------ SUPPLIED DATA ------

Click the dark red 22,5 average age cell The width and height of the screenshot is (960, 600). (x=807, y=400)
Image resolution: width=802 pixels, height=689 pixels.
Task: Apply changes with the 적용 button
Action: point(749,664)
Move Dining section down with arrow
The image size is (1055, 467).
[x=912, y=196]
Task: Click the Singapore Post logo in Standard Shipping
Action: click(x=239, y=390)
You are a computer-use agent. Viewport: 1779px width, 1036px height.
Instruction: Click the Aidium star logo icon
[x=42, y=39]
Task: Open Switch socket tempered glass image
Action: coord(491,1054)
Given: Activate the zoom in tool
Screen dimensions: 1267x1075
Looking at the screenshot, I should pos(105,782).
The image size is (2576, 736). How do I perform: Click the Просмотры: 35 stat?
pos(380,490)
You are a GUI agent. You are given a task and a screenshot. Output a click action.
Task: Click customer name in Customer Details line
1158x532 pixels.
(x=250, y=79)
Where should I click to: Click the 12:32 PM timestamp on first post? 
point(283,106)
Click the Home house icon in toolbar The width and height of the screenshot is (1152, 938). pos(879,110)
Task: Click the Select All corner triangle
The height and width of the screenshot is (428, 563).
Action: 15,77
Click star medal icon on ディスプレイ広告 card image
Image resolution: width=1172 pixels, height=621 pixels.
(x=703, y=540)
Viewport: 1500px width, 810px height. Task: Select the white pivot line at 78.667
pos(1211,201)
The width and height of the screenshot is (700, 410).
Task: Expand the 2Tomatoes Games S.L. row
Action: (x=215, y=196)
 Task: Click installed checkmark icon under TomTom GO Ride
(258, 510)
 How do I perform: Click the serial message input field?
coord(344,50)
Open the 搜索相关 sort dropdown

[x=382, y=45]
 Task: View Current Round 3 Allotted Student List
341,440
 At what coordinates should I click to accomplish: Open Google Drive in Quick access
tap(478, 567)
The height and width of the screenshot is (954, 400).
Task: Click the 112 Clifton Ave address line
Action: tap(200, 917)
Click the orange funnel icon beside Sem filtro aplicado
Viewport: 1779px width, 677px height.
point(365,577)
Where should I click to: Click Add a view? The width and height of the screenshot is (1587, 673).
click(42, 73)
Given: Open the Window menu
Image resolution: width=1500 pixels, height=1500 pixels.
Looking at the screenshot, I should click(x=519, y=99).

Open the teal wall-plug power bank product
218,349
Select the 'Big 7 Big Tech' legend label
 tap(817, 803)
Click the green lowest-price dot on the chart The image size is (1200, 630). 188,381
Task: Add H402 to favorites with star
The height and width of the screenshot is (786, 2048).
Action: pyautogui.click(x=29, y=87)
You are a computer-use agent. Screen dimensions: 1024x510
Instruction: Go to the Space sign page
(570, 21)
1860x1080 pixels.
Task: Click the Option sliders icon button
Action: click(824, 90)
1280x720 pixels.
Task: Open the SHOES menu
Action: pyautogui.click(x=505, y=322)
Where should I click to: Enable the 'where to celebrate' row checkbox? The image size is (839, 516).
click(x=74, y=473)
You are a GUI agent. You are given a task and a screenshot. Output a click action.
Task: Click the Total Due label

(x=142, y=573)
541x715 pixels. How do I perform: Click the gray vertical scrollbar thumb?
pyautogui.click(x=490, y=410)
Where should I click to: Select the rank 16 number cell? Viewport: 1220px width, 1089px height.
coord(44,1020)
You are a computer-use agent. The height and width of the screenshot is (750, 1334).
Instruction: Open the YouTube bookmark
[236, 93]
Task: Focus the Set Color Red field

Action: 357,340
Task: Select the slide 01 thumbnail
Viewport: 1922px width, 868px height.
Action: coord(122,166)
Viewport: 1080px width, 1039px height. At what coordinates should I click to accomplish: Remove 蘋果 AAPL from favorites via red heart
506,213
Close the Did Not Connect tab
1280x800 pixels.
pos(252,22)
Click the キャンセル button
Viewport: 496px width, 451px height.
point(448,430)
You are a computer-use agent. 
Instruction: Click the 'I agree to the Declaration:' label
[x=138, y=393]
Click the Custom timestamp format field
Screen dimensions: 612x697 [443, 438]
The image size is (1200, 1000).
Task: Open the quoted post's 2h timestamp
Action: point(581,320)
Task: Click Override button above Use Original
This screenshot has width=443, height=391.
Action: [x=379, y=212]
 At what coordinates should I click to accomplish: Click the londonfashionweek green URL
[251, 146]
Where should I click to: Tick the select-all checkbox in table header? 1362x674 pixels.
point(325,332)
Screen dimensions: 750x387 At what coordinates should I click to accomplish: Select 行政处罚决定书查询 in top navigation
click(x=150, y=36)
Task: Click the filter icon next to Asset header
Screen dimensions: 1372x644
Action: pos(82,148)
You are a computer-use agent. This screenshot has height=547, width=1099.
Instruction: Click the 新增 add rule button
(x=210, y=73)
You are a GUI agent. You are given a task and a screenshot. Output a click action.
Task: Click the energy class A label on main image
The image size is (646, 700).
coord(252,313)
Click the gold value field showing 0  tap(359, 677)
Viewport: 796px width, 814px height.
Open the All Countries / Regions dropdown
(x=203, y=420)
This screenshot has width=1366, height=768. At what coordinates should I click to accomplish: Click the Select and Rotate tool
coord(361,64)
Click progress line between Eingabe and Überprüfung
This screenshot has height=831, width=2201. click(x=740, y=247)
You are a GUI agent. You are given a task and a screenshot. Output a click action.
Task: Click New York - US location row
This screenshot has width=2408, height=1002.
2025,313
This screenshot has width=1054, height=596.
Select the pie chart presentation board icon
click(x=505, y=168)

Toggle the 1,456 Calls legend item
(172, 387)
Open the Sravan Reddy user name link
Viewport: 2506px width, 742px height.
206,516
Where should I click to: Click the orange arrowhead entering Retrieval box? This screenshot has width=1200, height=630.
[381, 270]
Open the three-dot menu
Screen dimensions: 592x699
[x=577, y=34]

------

== TASK OBJECTIVE ==
Say how many lines in the data hold the string "name", and say nothing else.

== REPLY TO THE TASK ==
2